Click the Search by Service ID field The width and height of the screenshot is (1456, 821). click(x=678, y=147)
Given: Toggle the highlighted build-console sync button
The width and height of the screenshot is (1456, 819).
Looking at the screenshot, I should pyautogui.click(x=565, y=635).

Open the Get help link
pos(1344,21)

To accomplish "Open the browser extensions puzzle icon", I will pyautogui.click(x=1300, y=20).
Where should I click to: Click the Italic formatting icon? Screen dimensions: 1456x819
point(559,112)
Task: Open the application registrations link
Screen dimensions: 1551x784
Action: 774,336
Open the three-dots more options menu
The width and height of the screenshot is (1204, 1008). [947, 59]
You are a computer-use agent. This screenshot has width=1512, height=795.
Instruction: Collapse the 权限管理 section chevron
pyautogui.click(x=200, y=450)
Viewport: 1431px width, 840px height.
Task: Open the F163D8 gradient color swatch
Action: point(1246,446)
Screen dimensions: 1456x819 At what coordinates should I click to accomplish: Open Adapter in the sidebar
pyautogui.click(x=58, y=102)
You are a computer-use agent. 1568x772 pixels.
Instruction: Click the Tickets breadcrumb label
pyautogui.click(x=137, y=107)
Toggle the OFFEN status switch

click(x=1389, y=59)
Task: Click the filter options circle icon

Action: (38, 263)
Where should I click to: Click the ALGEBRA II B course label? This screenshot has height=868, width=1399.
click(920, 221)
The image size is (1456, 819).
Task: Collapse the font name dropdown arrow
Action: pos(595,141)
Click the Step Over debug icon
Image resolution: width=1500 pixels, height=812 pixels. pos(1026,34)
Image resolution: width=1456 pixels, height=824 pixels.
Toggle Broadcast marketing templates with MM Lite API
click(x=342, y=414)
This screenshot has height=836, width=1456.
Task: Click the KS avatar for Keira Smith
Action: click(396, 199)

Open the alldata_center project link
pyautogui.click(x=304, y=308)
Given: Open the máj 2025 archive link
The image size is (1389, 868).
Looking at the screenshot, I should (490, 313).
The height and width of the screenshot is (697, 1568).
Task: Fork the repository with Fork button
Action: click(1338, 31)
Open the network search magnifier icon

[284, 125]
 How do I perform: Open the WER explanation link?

> Work task
Reproduce the data in its entirety, matching each character.

> Answer space
Click the Search by Service ID field The width and height of the screenshot is (1456, 821). click(x=678, y=147)
Given: Toggle the highlighted build-console sync button
The width and height of the screenshot is (1456, 819).
Looking at the screenshot, I should pyautogui.click(x=565, y=635).

Open the Get help link
pos(1344,21)

To accomplish "Open the browser extensions puzzle icon", I will pyautogui.click(x=1300, y=20).
Where should I click to: Click the Italic formatting icon? Screen dimensions: 1456x819
point(559,112)
Task: Open the application registrations link
Screen dimensions: 1551x784
Action: 774,336
Open the three-dots more options menu
The width and height of the screenshot is (1204, 1008). [947, 59]
You are a computer-use agent. This screenshot has width=1512, height=795.
Instruction: Collapse the 权限管理 section chevron
pyautogui.click(x=200, y=450)
Viewport: 1431px width, 840px height.
Task: Open the F163D8 gradient color swatch
Action: point(1246,446)
Screen dimensions: 1456x819 At what coordinates should I click to accomplish: Open Adapter in the sidebar
pyautogui.click(x=58, y=102)
You are a computer-use agent. 1568x772 pixels.
Instruction: Click the Tickets breadcrumb label
pyautogui.click(x=137, y=107)
Toggle the OFFEN status switch

click(x=1389, y=59)
Task: Click the filter options circle icon

Action: (38, 263)
Where should I click to: Click the ALGEBRA II B course label? This screenshot has height=868, width=1399.
click(920, 221)
The image size is (1456, 819).
Task: Collapse the font name dropdown arrow
Action: pos(595,141)
Click the Step Over debug icon
Image resolution: width=1500 pixels, height=812 pixels. pos(1026,34)
Image resolution: width=1456 pixels, height=824 pixels.
Toggle Broadcast marketing templates with MM Lite API
click(x=342, y=414)
This screenshot has height=836, width=1456.
Task: Click the KS avatar for Keira Smith
Action: click(396, 199)

Open the alldata_center project link
pyautogui.click(x=304, y=308)
Given: Open the máj 2025 archive link
The image size is (1389, 868).
Looking at the screenshot, I should (490, 313).
The height and width of the screenshot is (697, 1568).
Task: Fork the repository with Fork button
Action: click(1338, 31)
Open the network search magnifier icon

[284, 125]
 How do I perform: Open the WER explanation link?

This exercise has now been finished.